How the human brain learns language
There is no single advanced area of the human brain that gives it language capabilities above and beyond those of any other animal species, says a new study from the University of Rochester.
Washington: There is no single advanced area of the human brain that gives it language capabilities above and beyond those of any other animal species, says a new study from the University of Rochester.
Instead, humans rely on several regions of the brain, each designed to accomplish different primitive tasks, in order to make sense of a sentence.
Depending on the type of grammar used in forming a given sentence, the brain will activate a certain set of regions to process it, like a carpenter digging through a toolbox to pick a group of tools to accomplish the various basic components that comprise a complex task.
"We`re using and adapting the machinery we already have in our brains," said study co-author Aaron Newman. "Obviously we`re doing something different [from other animals], because we`re able to learn language unlike any other species. But it`s not because some little black box evolved specially in our brain that does only language, and nothing else."

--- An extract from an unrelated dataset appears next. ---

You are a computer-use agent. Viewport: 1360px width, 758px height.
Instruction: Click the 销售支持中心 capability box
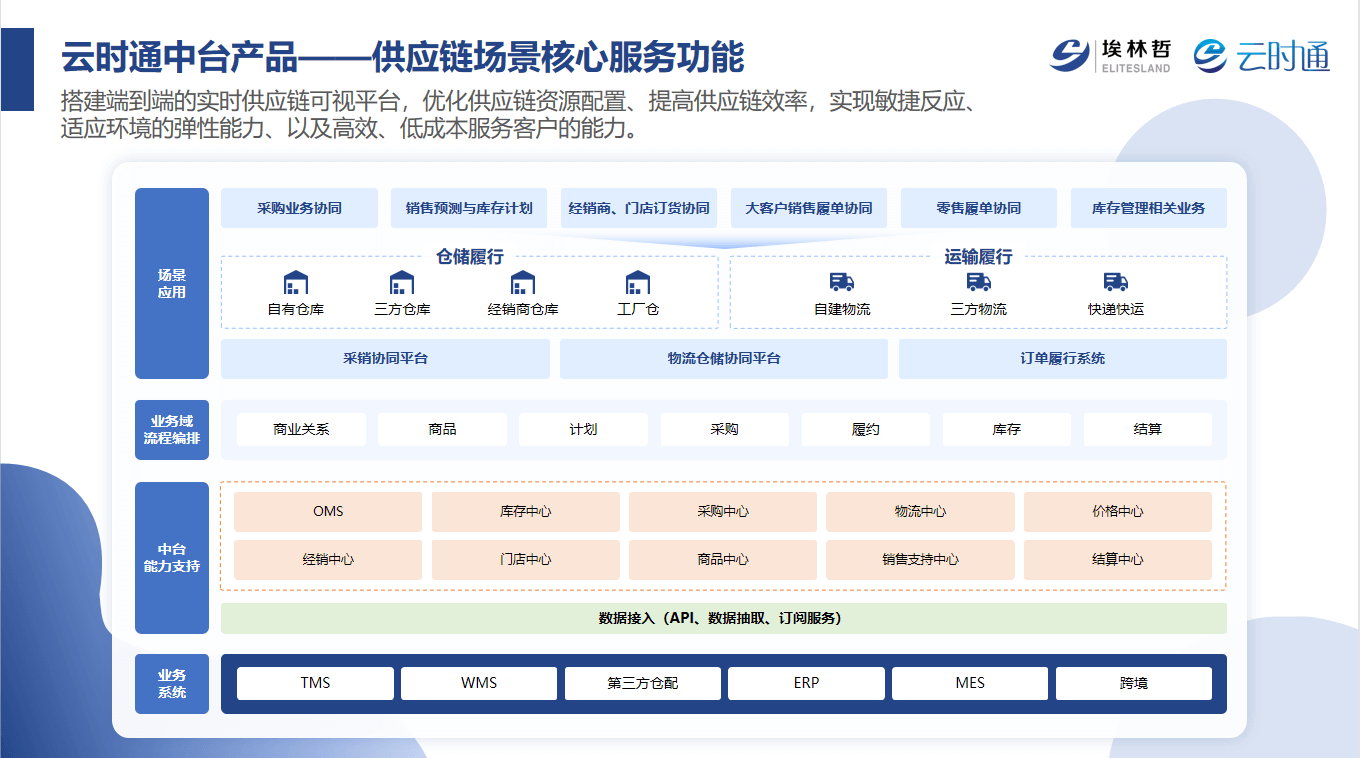click(x=920, y=560)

The team of brain and cognitive scientists – comprised of Newman (now at Dalhousie University after beginning the work as a postdoctoral fellow at the University of Rochester), Elissa Newport (University of Rochester), Ted Supalla (University of Rochester), Daphne Bavelier (University of Rochester), and Peter Hauser (Rochester Institute of Technology) - published their findings in the latest edition of the journal Proceedings of the National Academies of Science.